Location: Marsing, Idaho, United States
CARE-ousel Therapeutic Riding is a nonprofit equine-assisted activities program located two miles south of Marsing, Idaho, in Owyhee County.
The center was founded by Kim Cercle-Kent, a hippotherapist originally from Modesto, California, who also operates a sister program there. After moving to Marsing with her husband, Cercle-Kent established CARE-ousel to fill a clear gap in equine-assisted services in rural southwestern Idaho.
The program’s mission is to enrich and enhance the lives of children and adults with special needs through equine-related activities, serving a wide range of physical, emotional, cognitive, and behavioral challenges in a rural ranch setting.
About This Program
CARE-ousel operates from a deeply personal and community-rooted foundation. Kim Cercle-Kent built the program with family support — her late father, Dr. Richard Cercle, was a longtime supporter of the program, and her late husband Hartzell Kent was described as an avid supporter of its riders. A scholarship in Dr. Cercle’s name has been established for riders who need financial assistance to participate.
The center’s approach centers on the transformative power of the relationship between horse and rider. Program staff and families have described participants making breakthroughs they were told would never happen — children with nonverbal autism learning to communicate, riders with muscular dystrophy gaining upper and lower body strength, and individuals finding confidence and connection that had eluded them in other settings. The program’s community feel is consistently noted by families, who describe the experience as being welcomed into a family rather than enrolled in a service.
Activities include therapeutic and recreational riding, grooming and tacking instruction, groundwork, and summer and day camps. Programs are available for children and adults across a broad diagnostic spectrum, including participants with Alzheimer’s and dementia, terminal illness, PTSD, and trauma histories — reflecting an unusually wide scope of service for a program of this scale.
Services Offered
- Therapeutic and recreational horseback riding
- Grooming and tacking instruction
- Groundwork
- Summer and day camps
- Scholarship program for riders with financial need (Dr. Richard Cercle Memorial Scholarship)
Who They Serve
CARE-ousel Therapeutic Riding may be a good fit for:
- Children and adults with special needs
- Individuals with ADD or other hyperactivity disorders
- Individuals with Alzheimer’s or dementia
- At-risk youth
- Individuals with autism spectrum disorder
- Individuals with cerebral palsy
- Individuals with developmental delays or disabilities
- Individuals with Down syndrome
- Individuals with emotional, behavioral, or mental health challenges
- Individuals with epilepsy or seizure disorders
- Individuals with genetic conditions or disorders
- Individuals with head trauma or brain injury
- Individuals with intellectual disabilities
- Individuals with learning disabilities
- Individuals with multiple sclerosis
- Individuals with muscular dystrophy
- Individuals with PTSD
- Individuals with spina bifida
- Individuals facing terminal illness
- Individuals who have experienced violence, abuse, or trauma
- Families in Owyhee County and the greater Boise-Nampa region of southwestern Idaho
Facility and Setting
CARE-ousel is located at 8803 Idaho State Highway 78 in Marsing, Idaho, approximately two miles south of town in Owyhee County. The ranch setting on the Idaho high desert provides a quiet, rural environment for riders and their families. The center is accessible from the Boise-Nampa metropolitan area and serves the broader southwestern Idaho region.

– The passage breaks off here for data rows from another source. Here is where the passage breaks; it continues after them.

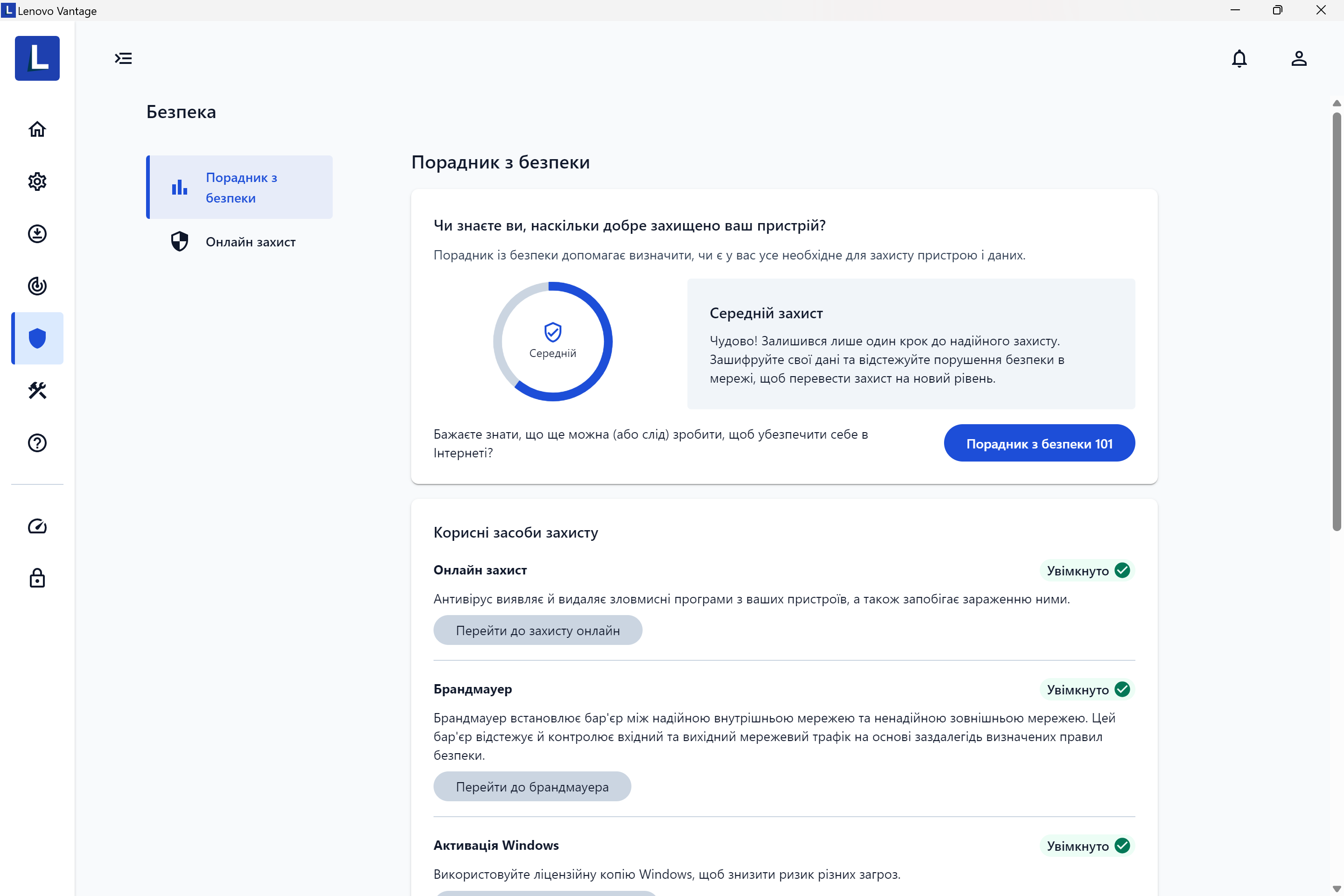
Task: Click the Середній protection level gauge
Action: [x=553, y=342]
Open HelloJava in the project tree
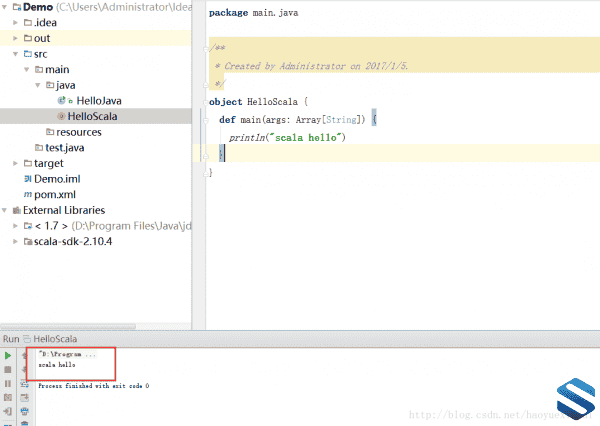Screen dimensions: 600x426 coord(98,101)
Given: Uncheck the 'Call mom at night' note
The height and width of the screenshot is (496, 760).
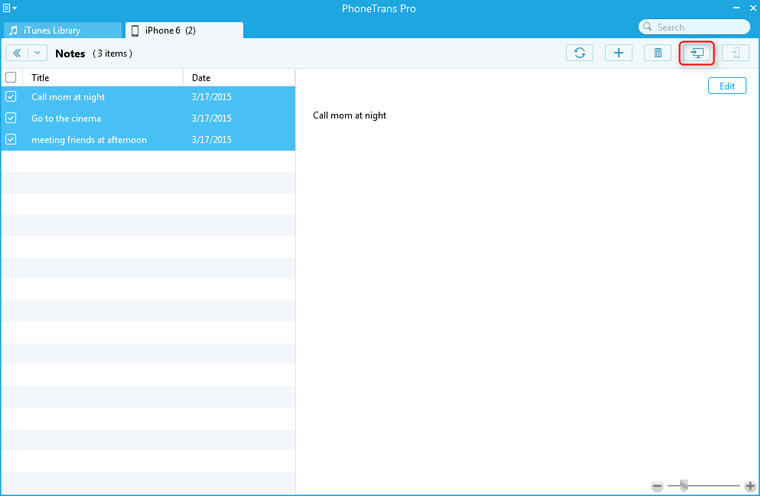Looking at the screenshot, I should 11,97.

- Marsing, Idaho location (Owyhee County, southwestern Idaho)
- 8803 ID-78, Marsing, ID
- Rural ranch setting, 2 miles south of Marsing
- Nonprofit organization
What Makes Them Unique
CARE-ousel serves one of the more geographically isolated rural communities among therapeutic riding centers in Idaho. Owyhee County is a vast, sparsely populated high desert county, and the presence of a therapeutic riding program there reflects Kim Cercle-Kent’s personal commitment to bringing equine-assisted services to a region that would otherwise lack them entirely.
The program’s breadth of populations served is also notable — including Alzheimer’s and dementia patients, individuals with terminal illness, and trauma survivors alongside the more typical pediatric and developmental disability populations. That scope reflects a philosophy of radical inclusion: that horses can offer something meaningful to virtually anyone who is suffering or struggling, regardless of diagnosis or age.
For families in Owyhee County and the Marsing area of southwestern Idaho, CARE-ousel is the defining local resource for equine-assisted services.